As you write out the lines from the one containing "Click the YouTube logo" through the last line of the records, keep them exact and leave out pictures.

****************************************

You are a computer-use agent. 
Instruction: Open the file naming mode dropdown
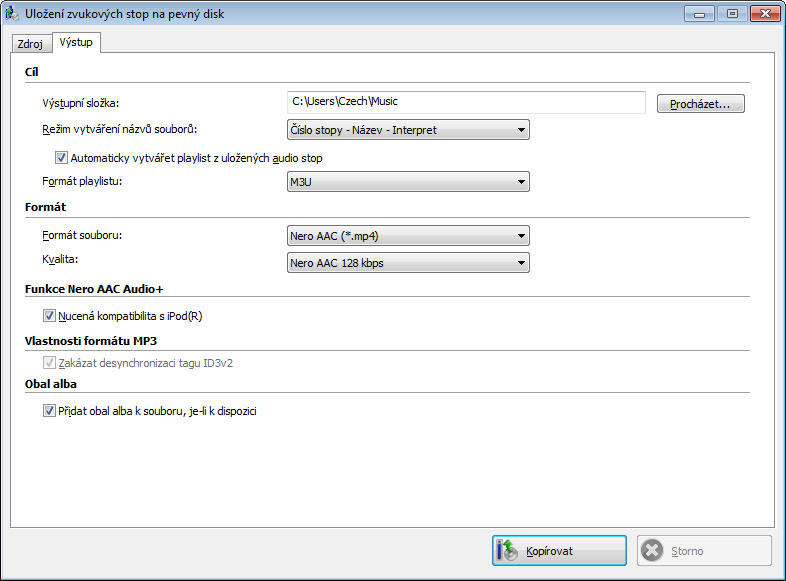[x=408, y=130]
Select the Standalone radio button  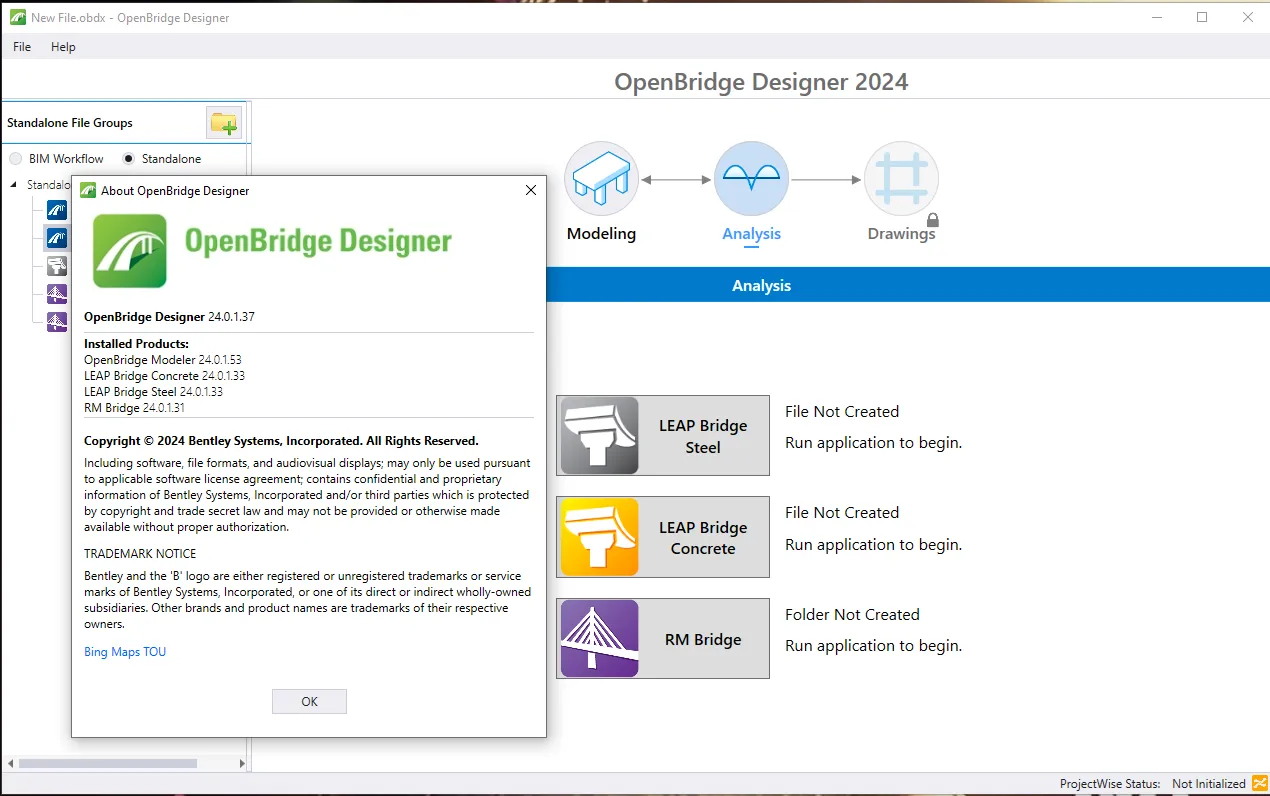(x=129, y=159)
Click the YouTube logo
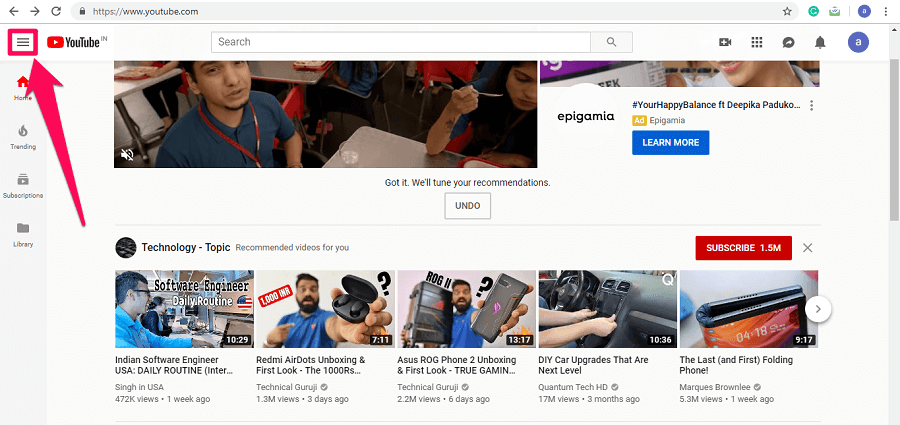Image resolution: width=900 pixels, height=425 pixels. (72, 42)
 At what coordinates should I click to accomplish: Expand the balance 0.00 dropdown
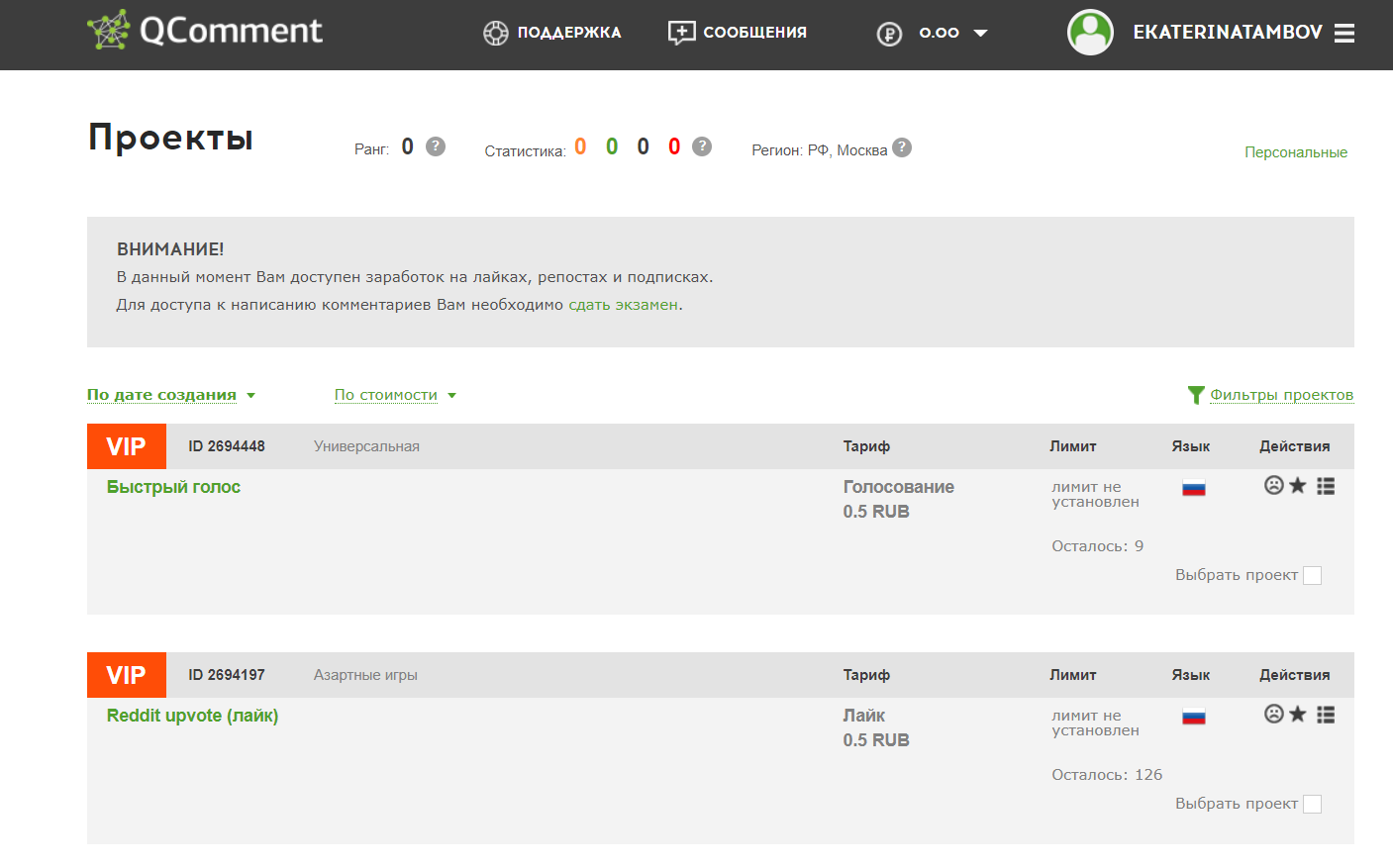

****************************************

Response box:
Click the YouTube logo
Image resolution: width=900 pixels, height=425 pixels. (72, 42)
 At what coordinates should I click to accomplish: Expand the balance 0.00 dropdown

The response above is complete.